#CryptoTariffDrop Lanskap global perpajakan cryptocurrency sedang mengalami perubahan signifikan seiring berbagai yurisdiksi mengevaluasi kebijakan pajak mereka untuk mendorong pertumbuhan dan inovasi di sektor aset digital.

Sikap India terhadap Pajak Crypto

Di India, industri cryptocurrency telah mengadvokasi pengurangan Pajak yang Dipotong di Sumber (TDS) pada aset digital virtual (VDA) dari 1% saat ini menjadi 0,01%. Badan industri berpendapat bahwa tarif TDS yang ada menghambat likuiditas pasar dan mendorong investor ke platform luar negeri. Meskipun ada permohonan ini, Anggaran Uni 2024 tidak memperkenalkan perubahan pada rezim pajak crypto, mempertahankan status quo dan meninggalkan pemangku kepentingan industri mencari dialog lebih lanjut dengan pembuat kebijakan.

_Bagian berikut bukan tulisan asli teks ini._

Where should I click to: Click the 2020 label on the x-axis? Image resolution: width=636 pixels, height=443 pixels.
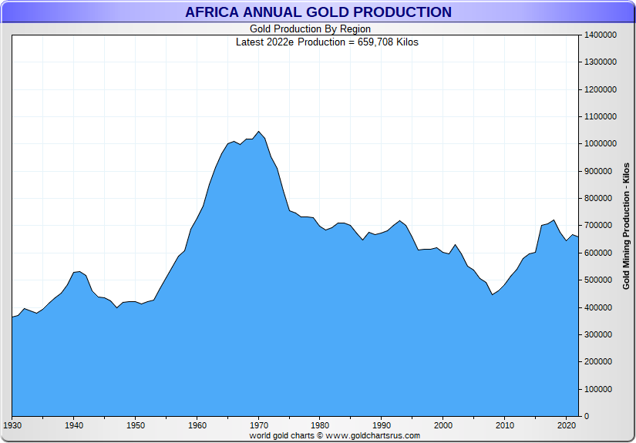tap(567, 425)
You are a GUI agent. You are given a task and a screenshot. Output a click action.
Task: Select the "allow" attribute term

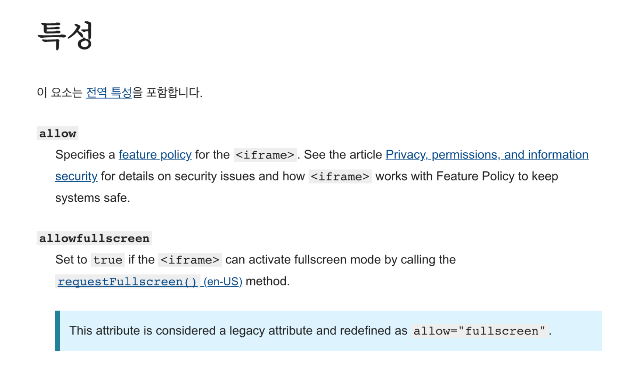pyautogui.click(x=58, y=134)
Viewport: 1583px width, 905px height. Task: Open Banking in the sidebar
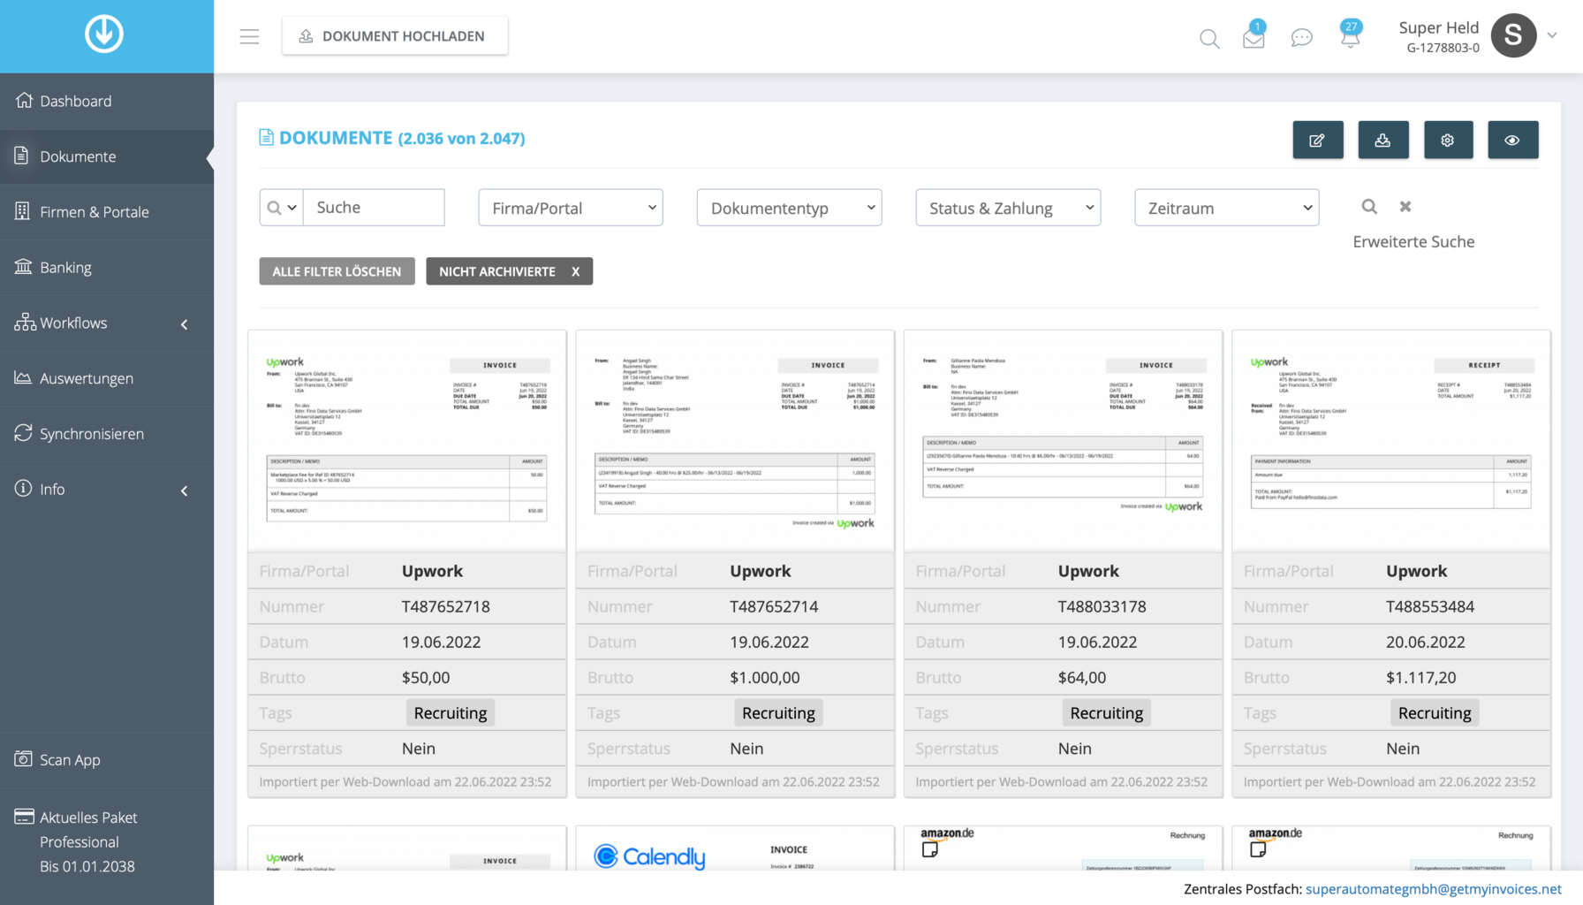coord(65,268)
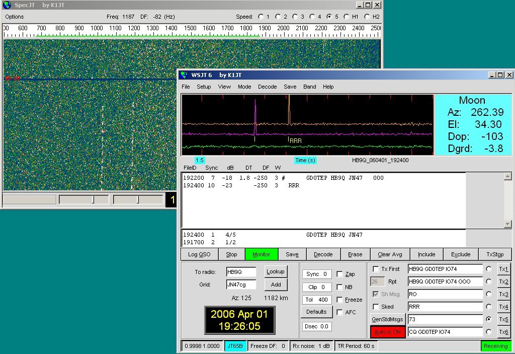
Task: Open the Mode menu
Action: click(x=244, y=87)
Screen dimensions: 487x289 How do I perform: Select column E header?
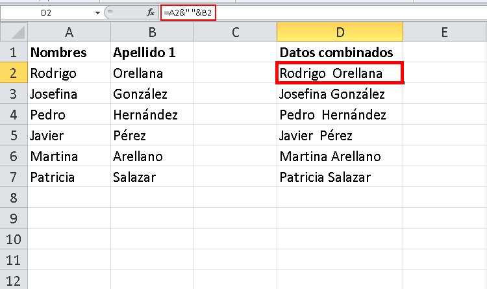443,32

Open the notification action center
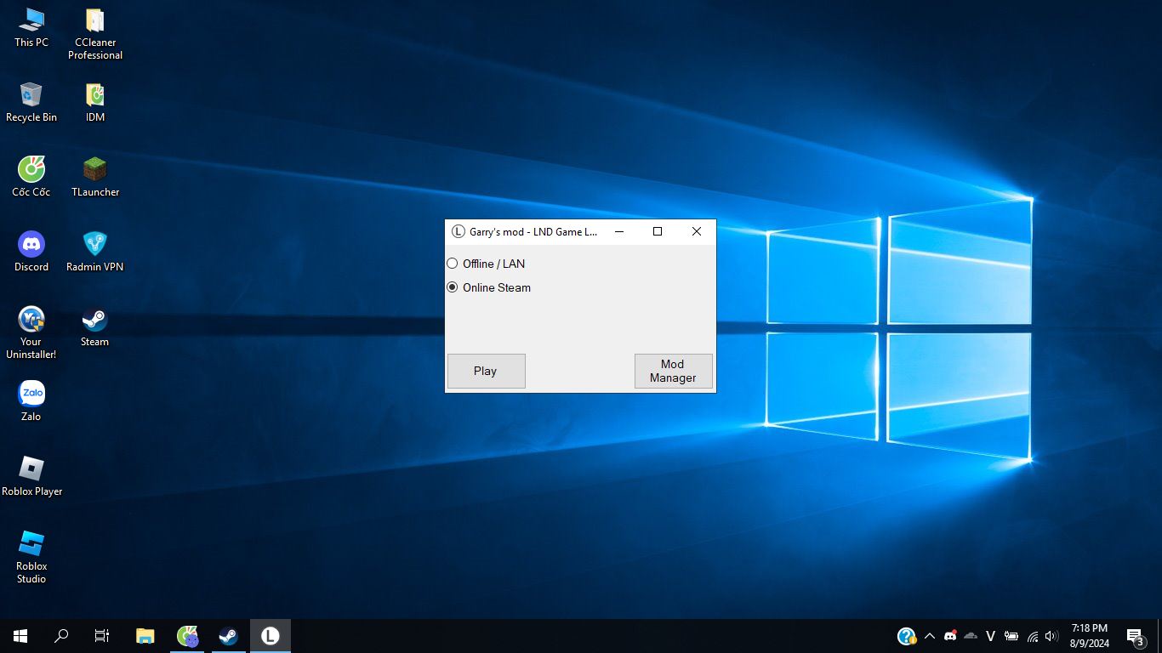point(1134,636)
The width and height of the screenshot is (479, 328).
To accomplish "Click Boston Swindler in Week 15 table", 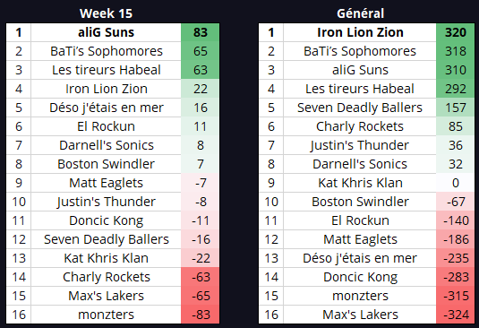I will [x=106, y=164].
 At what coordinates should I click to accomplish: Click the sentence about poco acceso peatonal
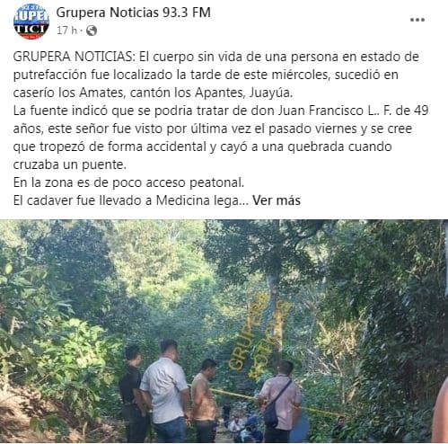(x=128, y=182)
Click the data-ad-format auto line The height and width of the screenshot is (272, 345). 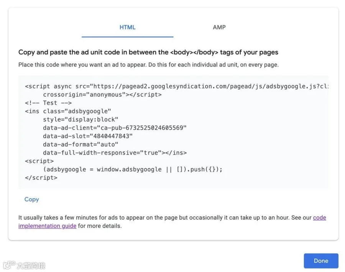tap(81, 145)
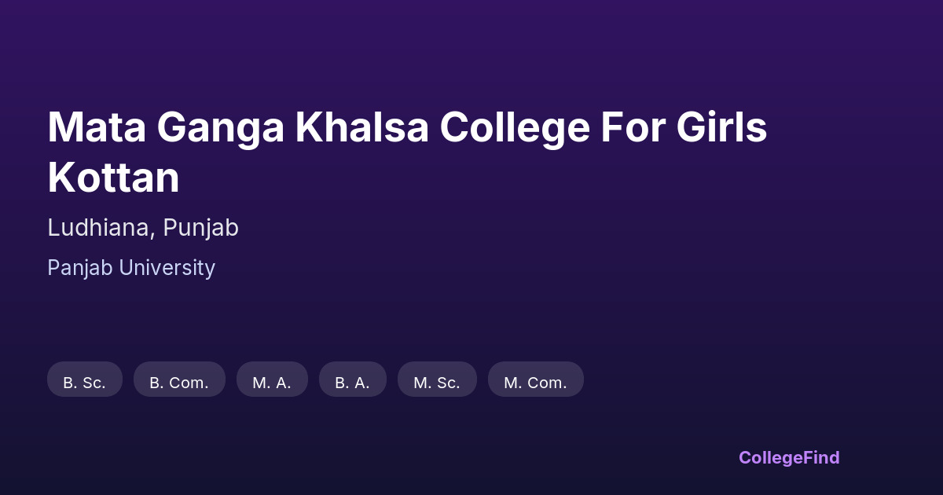Select the B. Com. course pill
The image size is (943, 495).
coord(179,383)
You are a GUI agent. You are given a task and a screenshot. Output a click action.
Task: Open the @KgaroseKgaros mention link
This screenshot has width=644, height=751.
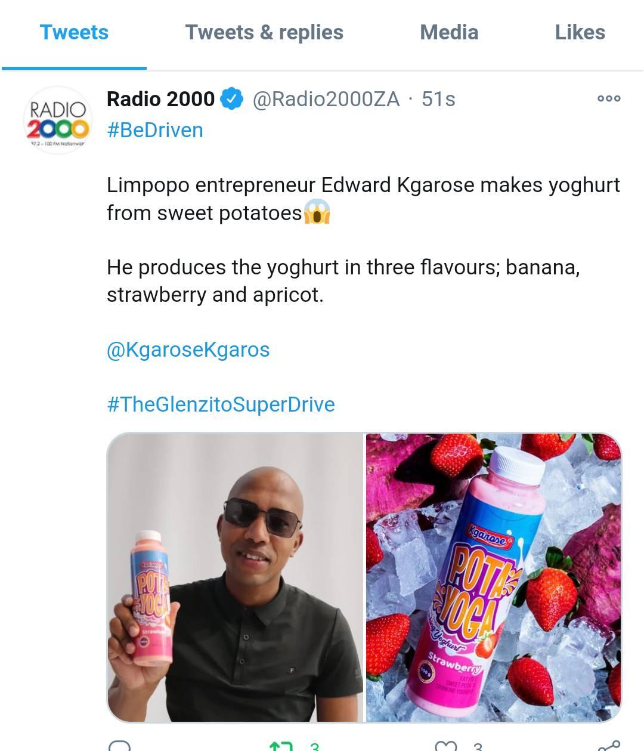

Perkembangan Internasional dalam Pajak Crypto

Secara global, pusat keuangan lainnya mengadopsi kebijakan pajak yang lebih akomodatif untuk cryptocurrency:

Hong Kong: Pada November 2024, Hong Kong mengusulkan pembebasan pajak atas keuntungan dari cryptocurrency untuk dana ekuitas swasta, hedge fund, dan kantor keluarga. Inisiatif ini bertujuan untuk memposisikan Hong Kong sebagai pusat keuangan luar negeri terkemuka dan menarik investasi aset digital.

Italia: Pada Desember 2024, Italia mengumumkan rencana untuk mengurangi rencana kenaikan pajak pada keuntungan modal cryptocurrency. Awalnya ditetapkan untuk meningkat dari 26% menjadi 42%, rencana yang direvisi bertujuan untuk secara signifikan mengurangi tarif pajak setelah umpan balik industri, mencerminkan pendekatan yang lebih seimbang terhadap perpajakan crypto.